Enzymic analysis of NADPH metabolism in β-lactam-producing Penicillium chrysogenum

Abstract

Based on assumed reaction network structures, NADPH availability has been proposed to be a key constraint in β-lactam production by Penicillium chrysogenum. In this study, NADPH metabolism was investigated in glucose-limited chemostat cultures of an industrial P. chrysogenum strain. Enzyme assays confirmed the NADP+-specificity of the dehydrogenases of the pentose-phosphate pathway and the presence of NADP+-dependent isocitrate dehydrogenase. Pyruvate decarboxylase/NADP+-linked acetaldehyde dehydrogenase and NADP+-linked glyceraldehyde-3- phosphate dehydrogenase were not detected. Although the NADPH requirement of penicillin-G-producing chemostat cultures was calculated to be 1.4-1.6-fold higher than that of non-producing cultures, in vitro measured activities of the major NADPH-providing enzymes were the same.

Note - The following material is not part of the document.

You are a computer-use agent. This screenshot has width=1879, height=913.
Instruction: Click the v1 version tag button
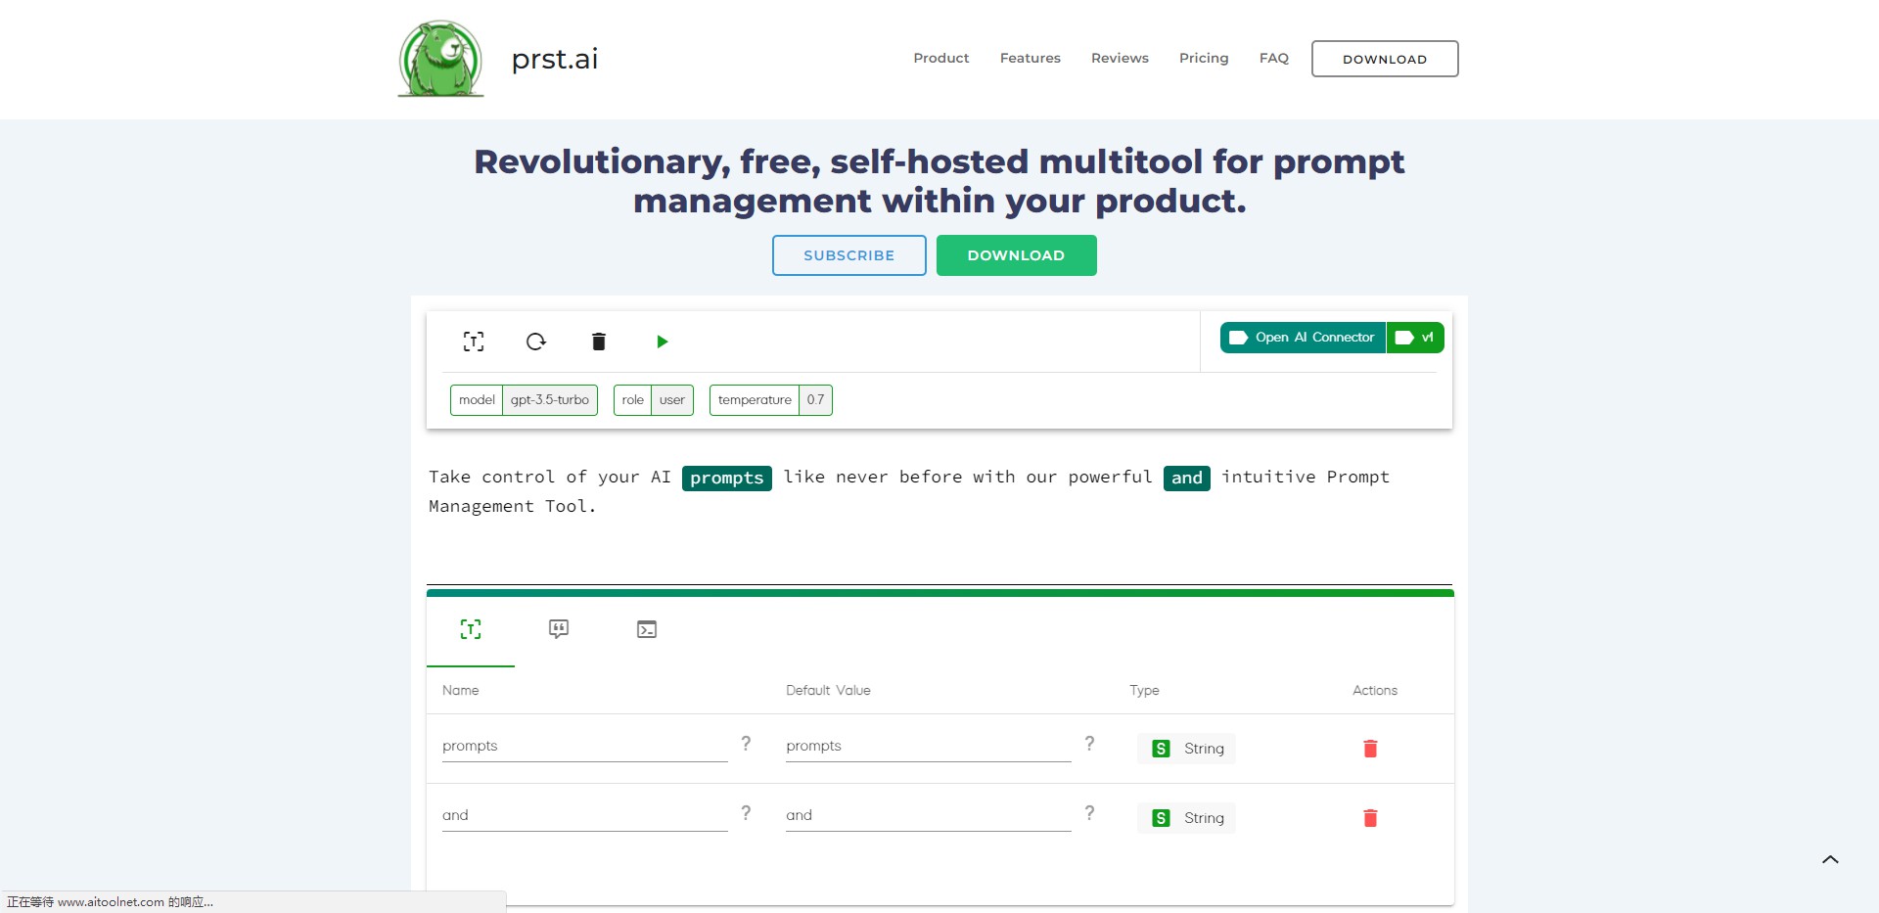(x=1416, y=337)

Isolated mitochondria showed high rates of antimycin A-sensitive respiration of NADPH, thus indicating the presence of a mitochondrial NADPH dehydrogenase that oxidises cytosolic NADPH. The presence of this enzyme in P. chrysogenum might have important implications for stoichiometric modelling of central carbon metabolism and β-lactam production and may provide an interesting target for metabolic engineering.